Goal: Update all the records below by changing "descending" to "ascending", leaving everything else the same. Omit the pictures from your answer.

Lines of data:
--- --- ---
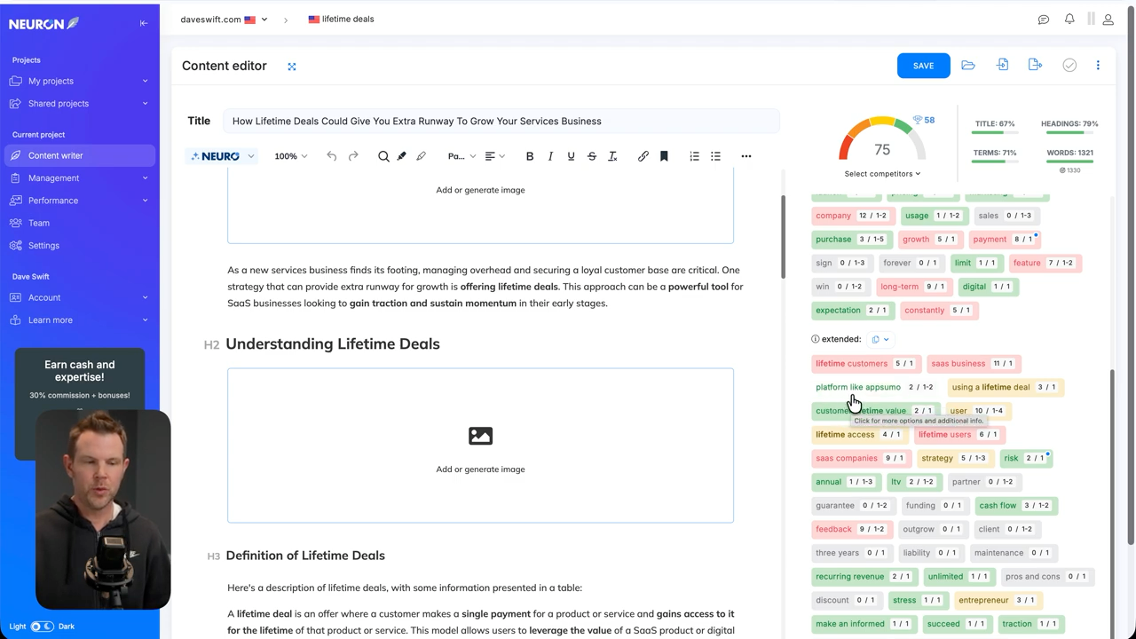This screenshot has width=1136, height=639.
Task: Toggle the Light/Dark theme switch
Action: point(42,627)
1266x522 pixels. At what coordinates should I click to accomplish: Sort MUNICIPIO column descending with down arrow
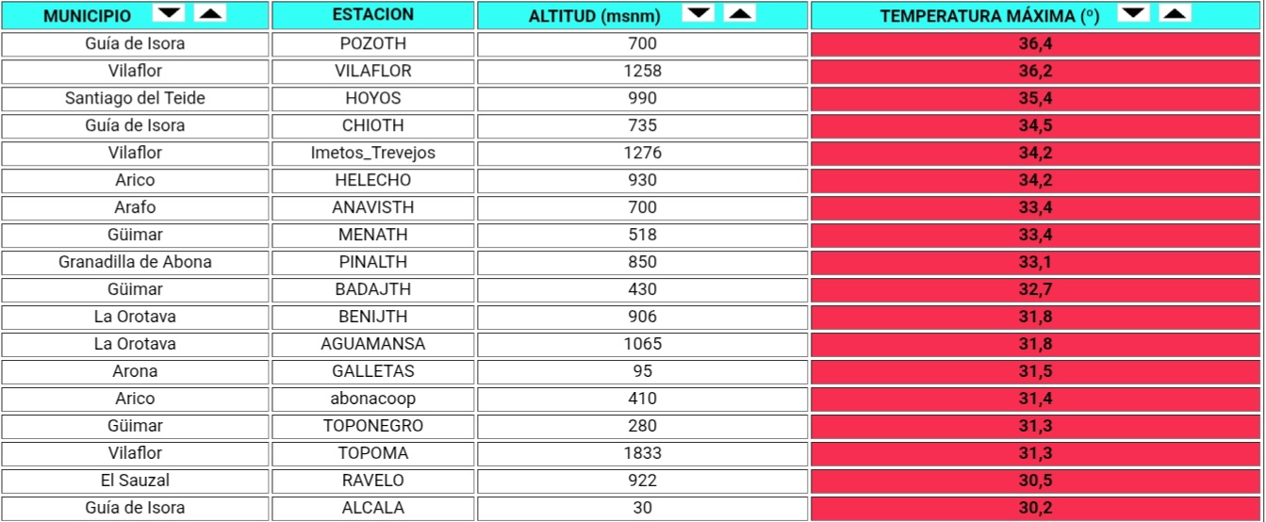170,13
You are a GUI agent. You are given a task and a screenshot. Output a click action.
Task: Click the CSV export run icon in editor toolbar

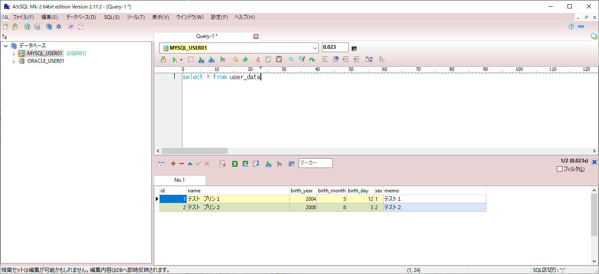point(212,60)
--- --- ---
Problem solution:
This screenshot has width=1136, height=639.
Task: Toggle the Light/Dark theme switch
Action: point(42,627)
1266x522 pixels. At what coordinates should I click to accomplish: Sort MUNICIPIO column ascending with down arrow
170,13
You are a GUI agent. You are given a task and a screenshot. Output a click action.
Task: Click the CSV export run icon in editor toolbar

point(212,60)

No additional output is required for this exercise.